======== SUPPLIED RECORDS

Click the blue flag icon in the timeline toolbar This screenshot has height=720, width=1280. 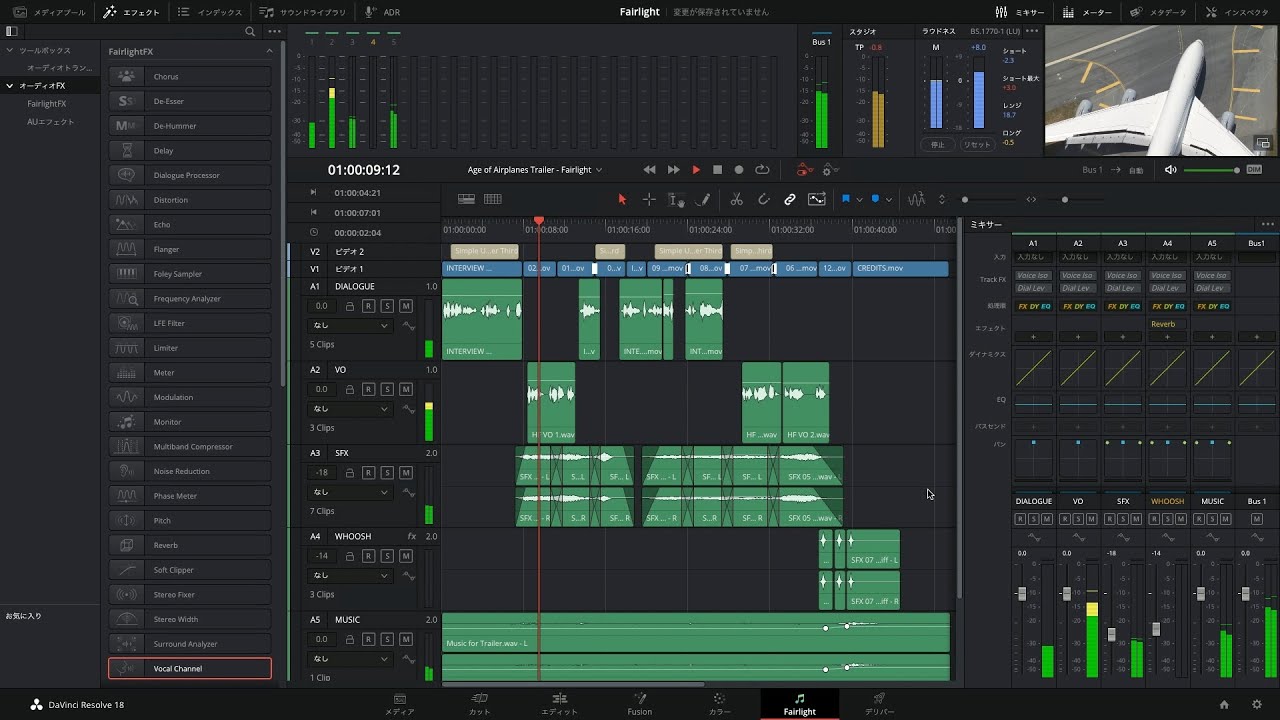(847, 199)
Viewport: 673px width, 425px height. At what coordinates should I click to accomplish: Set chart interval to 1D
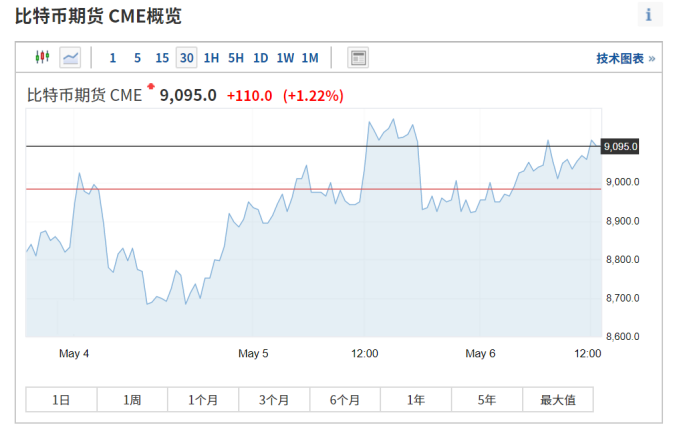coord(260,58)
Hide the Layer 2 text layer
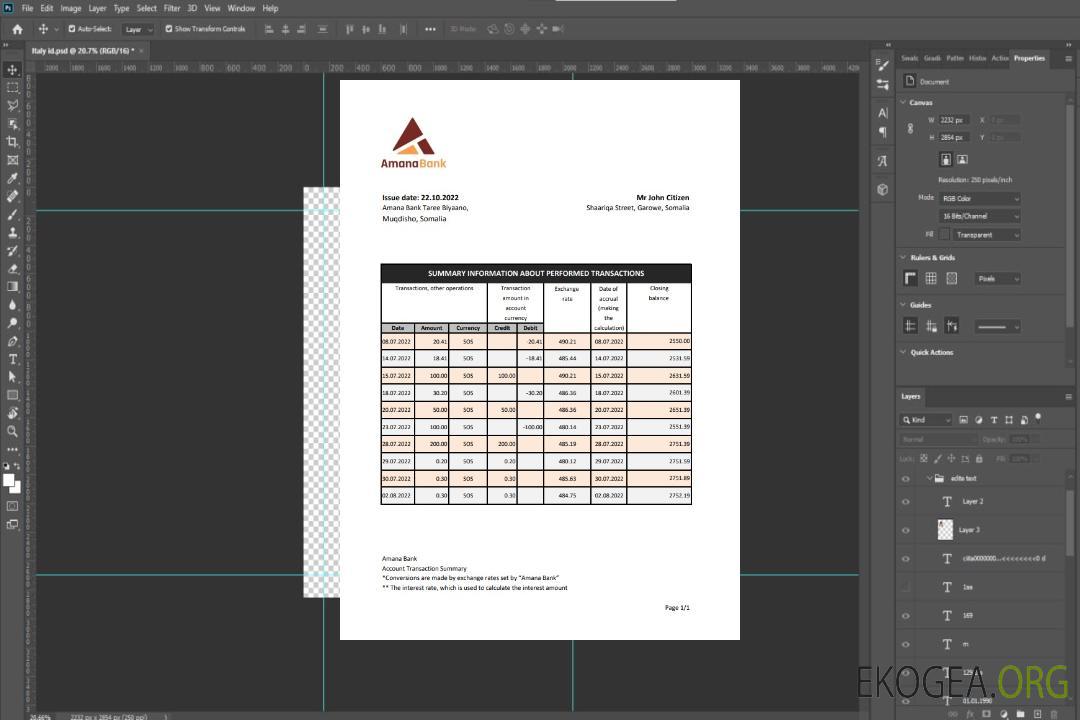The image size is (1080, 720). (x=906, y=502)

================

*PROBLEM*:
Reproduce word for word the lines of the listing from the line containing "Viewport: 673px width, 425px" through the final line of the listing, both included. Leave the pictures out of your answer.

*OUTPUT OF THE EXERCISE*:
Viewport: 673px width, 425px height. At what coordinates should I click to accomplish: Set chart interval to 1D
coord(260,58)
Hide the Layer 2 text layer
The image size is (1080, 720). (x=906, y=502)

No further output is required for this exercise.